Using a mixed-effects model with repeated measures, the least squares (LS) mean change in GHS score from baseline was 7.3 in the D-VMP group and 3.9 in the VMP group at 3 months (difference 3.4, p = 0.0240). Between-group differences were not significant at other assessment time points, but point estimates more often favored the D-VMP group than the VMP group. The LS mean change from baseline was clinically meaningful (i.e. ≥10 points) at months 9, 12, 18 and 30 for both treatment groups, as well as at month 24 in the VMP group and month 36 in the D-VMP group (Fig. 1a).

Fig. 1
figure 1

LS mean change from baseline in EORTC QLQ-C30. a – GHS. b – Physical functioning. c – Pain. d – Fatigue up to 36 months (ITT population)

LS mean changes from baseline were not significantly different between treatment groups for the functional scales of the EORTC QLQ-C30. Point estimates favored the D-VMP group at all assessment time points for physical functioning (Fig. 1b) and most time points for role functioning, cognitive functioning and social functioning (supplementary Fig. 2a, c, d). The direction of the point estimates for between-group differences in change in emotional functioning fluctuated depending on the assessment time point, favoring D-VMP at months 6, 12, 30 and 36 and favoring VMP at months 3, 9, 18 and 24 (supplementary Fig. 2b). LS mean change from baseline in physical functioning scores was more often clinically meaningful in the D-VMP group than in the VMP group (6 vs 2 assessment time points). Clinically meaningful changes in role functioning scores were observed in the D-VMP group at all time points after month 3 and in the VMP group at all time points between month 3 and month 30. LS mean changes in emotional functioning scores were clinically meaningful in both treatment groups at all assessment time points after month 3. Scores for cognitive functioning declined from baseline in both groups, but the LS mean change from baseline was not clinically meaningful in either group at any assessment time point.

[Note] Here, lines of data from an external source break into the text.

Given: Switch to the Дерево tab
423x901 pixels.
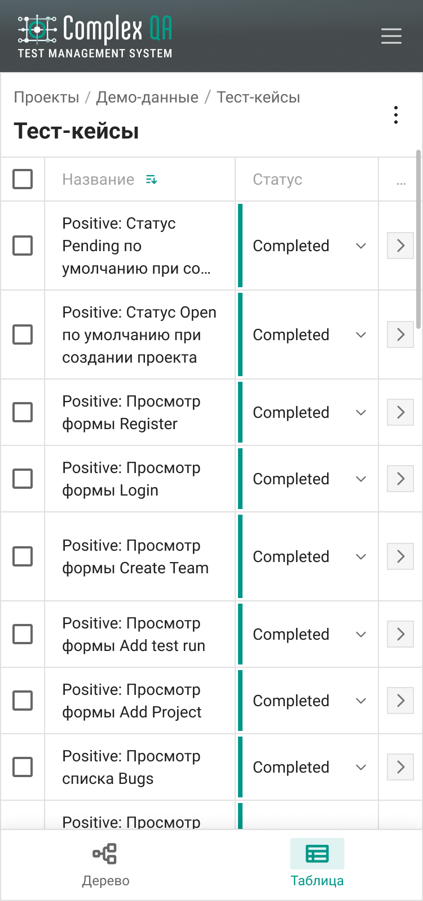Looking at the screenshot, I should [105, 865].
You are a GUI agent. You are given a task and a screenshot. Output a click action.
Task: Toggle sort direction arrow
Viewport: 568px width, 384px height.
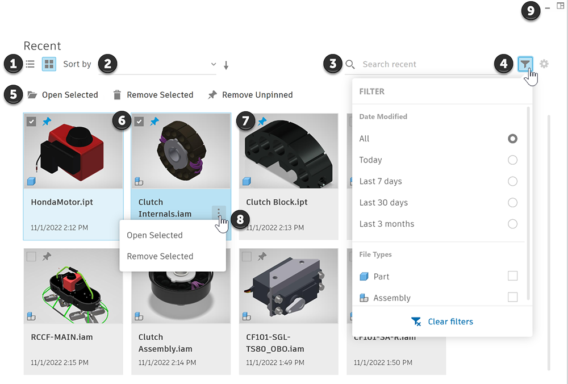tap(226, 65)
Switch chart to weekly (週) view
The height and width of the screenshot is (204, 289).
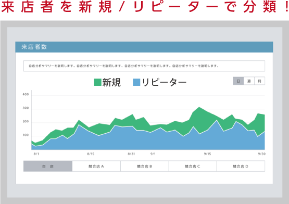coord(249,81)
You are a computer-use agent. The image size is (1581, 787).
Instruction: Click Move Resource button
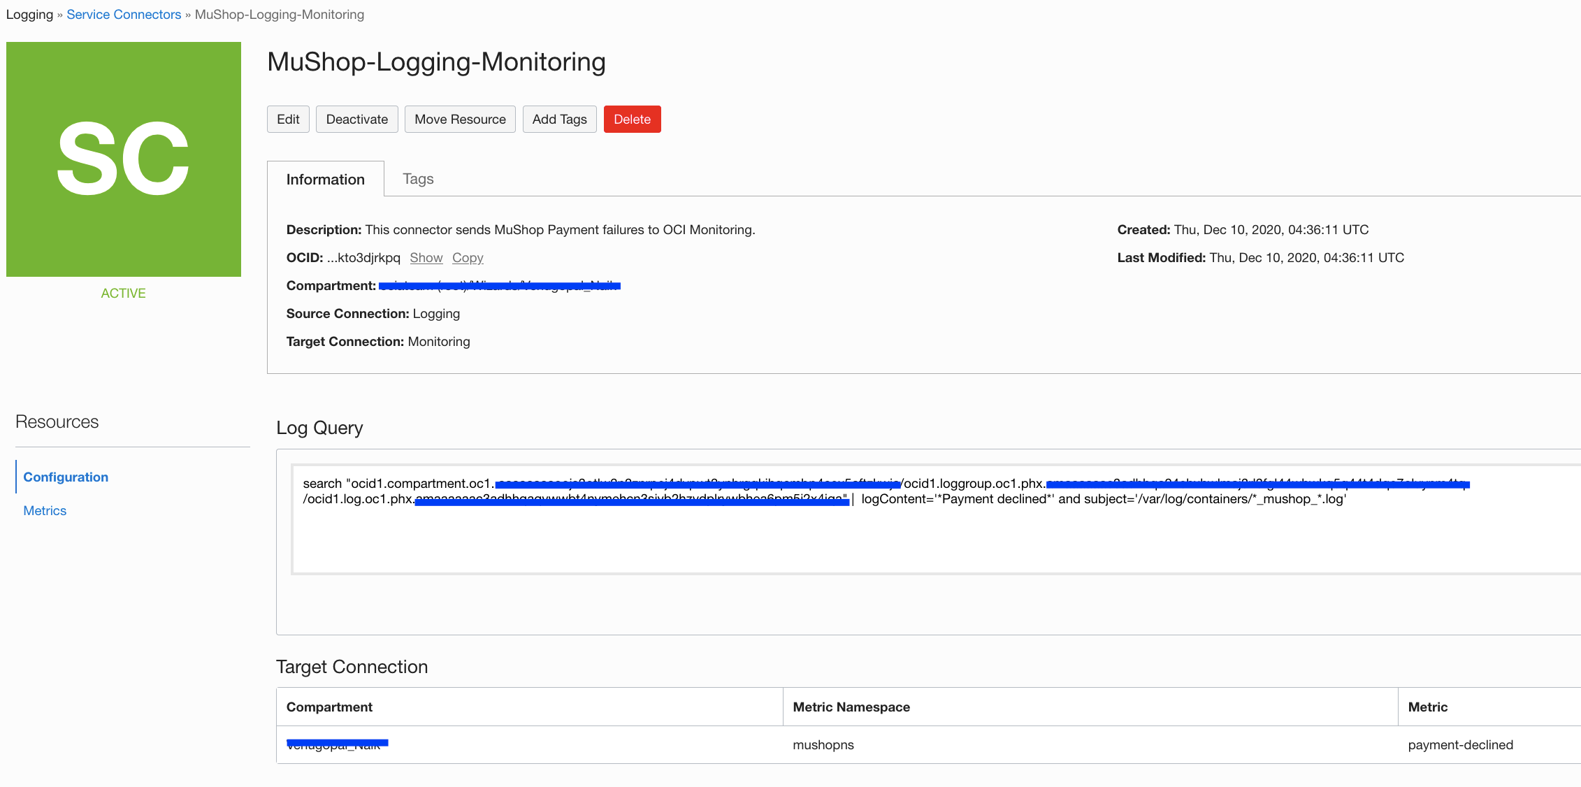pyautogui.click(x=460, y=118)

There were no significant between-group differences in LS mean change from baseline in scores for pain (Fig. 1c), fatigue (Fig. 1d) or nausea and vomiting (supplementary Fig. 2e). Point estimates generally favored D-VMP for these symptoms. Improvements in pain scores were clinically meaningful at all assessment time points for both treatment groups, but were not meaningful for either group at any time point for fatigue or nausea and vomiting. Although overall usage of concomitant medications was similar between groups (97.7 and 96.9% of patients in the D-VMP and VMP groups, respectively), greater proportions of patients in the D-VMP group than in the VMP group used analgesics (70.8% vs 57.9%) and anti-inflammatory agents (25.7% vs 14.4%).

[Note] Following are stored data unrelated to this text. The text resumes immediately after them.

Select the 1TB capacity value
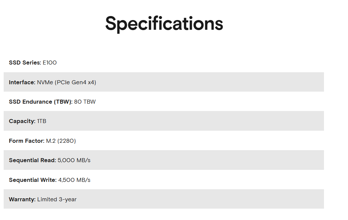Screen dimensions: 348x220 pos(42,121)
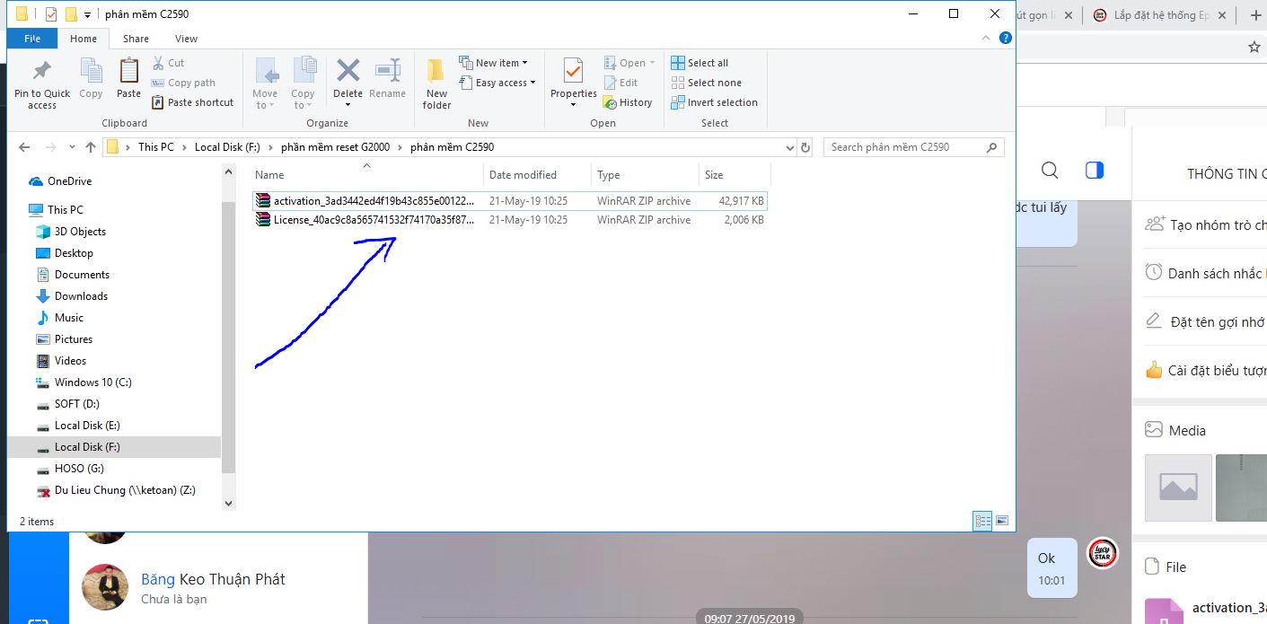
Task: Select Local Disk (E:) in navigation pane
Action: (87, 426)
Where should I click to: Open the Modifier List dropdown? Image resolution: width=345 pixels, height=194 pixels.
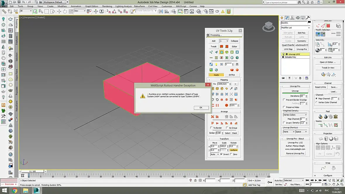(295, 28)
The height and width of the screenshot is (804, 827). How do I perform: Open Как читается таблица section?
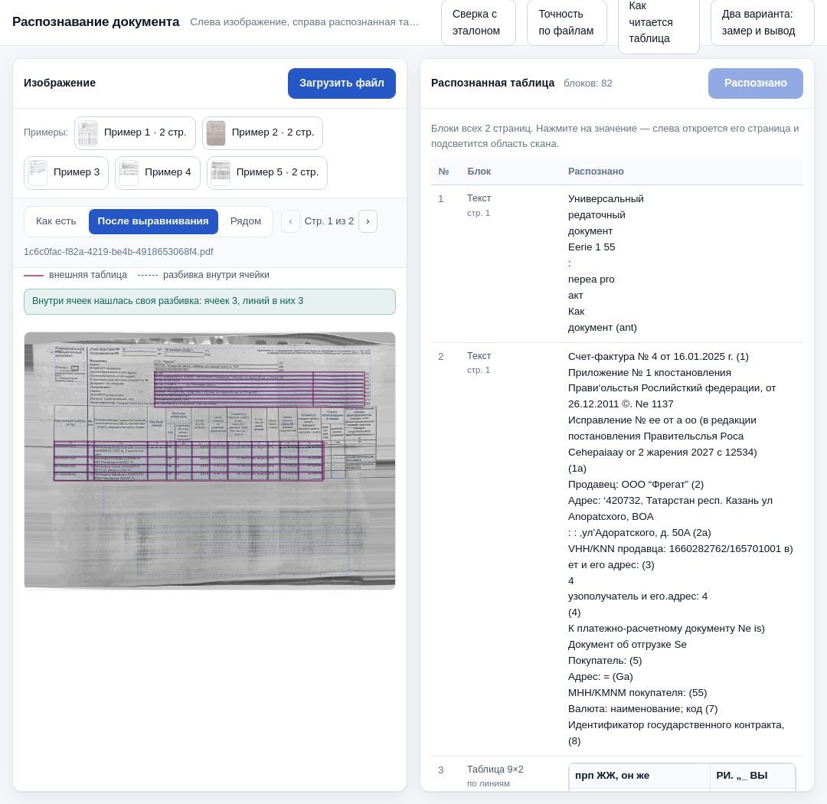point(659,23)
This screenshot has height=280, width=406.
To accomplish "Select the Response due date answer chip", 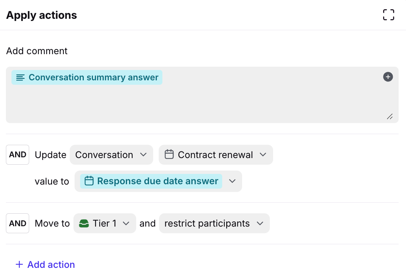I will point(158,181).
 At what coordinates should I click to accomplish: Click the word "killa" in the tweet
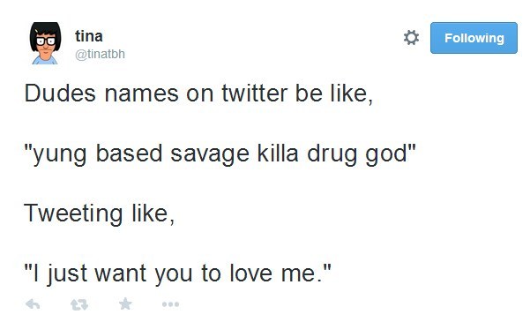(x=278, y=153)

The proportions of patients with a clinically meaningful change (i.e. ≥10 points) in EORTC QLQ-C30 scores at month 36 are shown in Fig. 2. Differences between treatment groups were not statistically significant, but were numerically greater in the D-VMP group for all scales. The greatest proportion of patients experienced clinically meaningful changes in pain scores, with 75% of patients in the D-VMP group and 71% of patients in the VMP group reporting a mean change ≥10 points.

Fig. 2
figure 2

Percentage of patients reporting clinically meaningful improvements in EORTC QLQ-C30 functional and symptom scales at 36 months. Clinically meaningful improvement defined as a ≥ 10-point improvement from baseline score

Subgroup analyses

In a subgroup analysis of EORTC QLQ-C30 GHS, physical functioning, pain and fatigue scores by age and ECOG performance status, similar patterns of increasing improvement in HRQoL were observed in all subgroups, including patients 75 years of age or older and those with poorer overall baseline functional status (ECOG performance status ≥2), with no significant difference between the D-VMP and VMP groups after 3 months (Table 2). Improvements were observed in all subgroups, but were generally greater in the younger (< 75 years) vs older (≥75 years) patients and in those with ECOG performance status of 2 vs those with ECOG performance status of 0 or 1.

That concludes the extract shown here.